The Flores Case Revisited

Jill Barganier, the neighbor of Betty Black, first identified a white, long‑haired driver—Richard Childs—after a burglary‑turned‑murder. A month later she was called back for a forensic‑hypnosis session, during which an officer suggested that the passenger might have “neatly trimmed” hair. Barganier again described a white, long‑haired man and helped police create a composite sketch that bore no resemblance to Charles Don Flores, a Latino, short‑haired man who had been seen with Childs.

When a second photo line‑up presented Flores alongside five other Latino men with short hair, Barganier rejected all of them. Yet, in March 1999, she testified that Flores was the driver, claiming she was “over 100 percent” sure. Without DNA evidence linking Flores to the crime, this testimony became the prosecution’s linchpin, leading to a capital‑murder conviction and a death‑row sentence.

What Confidence Really Means

For decades, psychologists like Elizabeth Loftus warned that memory is malleable, and law‑enforcement line‑ups can implant false identifications. Yet recent work by researchers such as John Wixted and Gary Wells argues that confidence, when coupled with a negative line‑up, can be a surprisingly reliable marker of accuracy. In the Flores case, Barganier’s initial rejection of the line‑up—despite her later certainty—fits this pattern: the witness’s confidence grew only after she was presented with a lineup that excluded the true perpetrator.
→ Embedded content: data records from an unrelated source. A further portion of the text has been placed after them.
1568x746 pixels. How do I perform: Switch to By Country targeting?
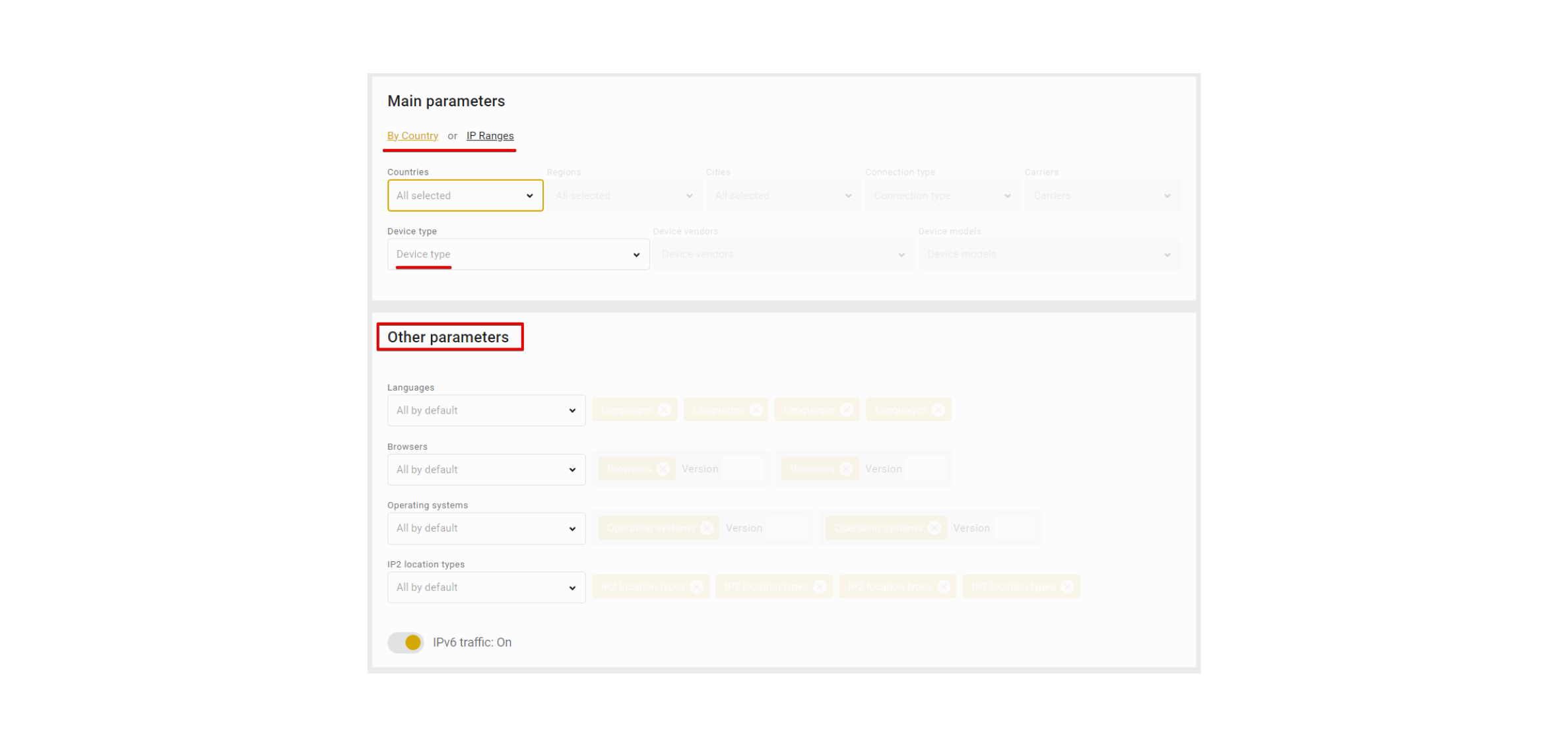pyautogui.click(x=412, y=136)
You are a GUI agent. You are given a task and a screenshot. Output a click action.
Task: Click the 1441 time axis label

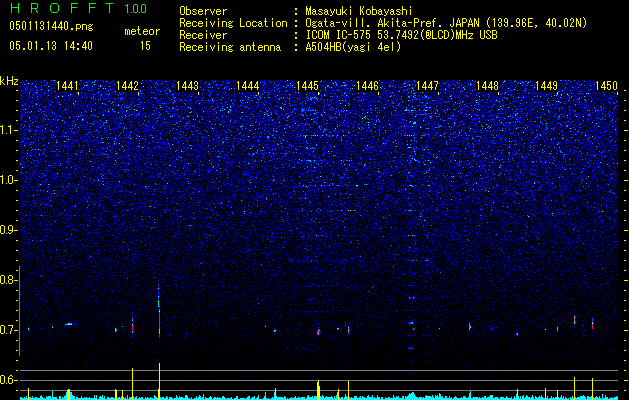[x=67, y=85]
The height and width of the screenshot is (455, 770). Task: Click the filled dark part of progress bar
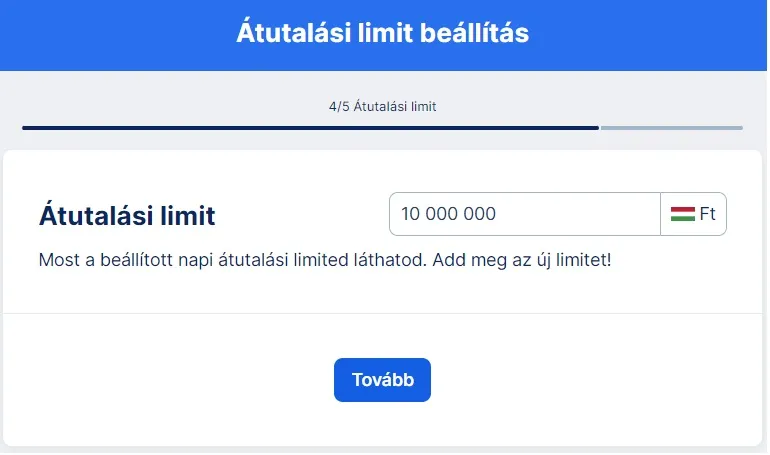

Laboratory studies now show that witnesses who confidently reject a lineup are more likely to be correct than those who accept a suspect. The key lies in the witness’s internal monitoring of memory fidelity; a confident rejection signals that the memory is vivid and uncontaminated.

Implications for the Justice System

If confidence can be a diagnostic tool, courts must rethink how they weigh eyewitness testimony. Some U.S. jurisdictions are already adopting procedures that record witness confidence and treat negative line‑ups with greater scrutiny. However, the criminal‑justice system is notoriously slow to change, and the weight of eyewitness evidence remains high.

Wixted is preparing a petition to the U.S. Supreme Court to reconsider Flores’s conviction, arguing that the new science invalidates the reliability of his testimony. Should the Court accept, it could set a precedent that forces prosecutors to document confidence levels and to treat negative line‑ups as evidence of innocence.

In short, the Flores case illustrates that eyewitness confidence, when interpreted correctly, can be a powerful ally in the pursuit of justice—challenging the long‑held belief that memory is inherently unreliable.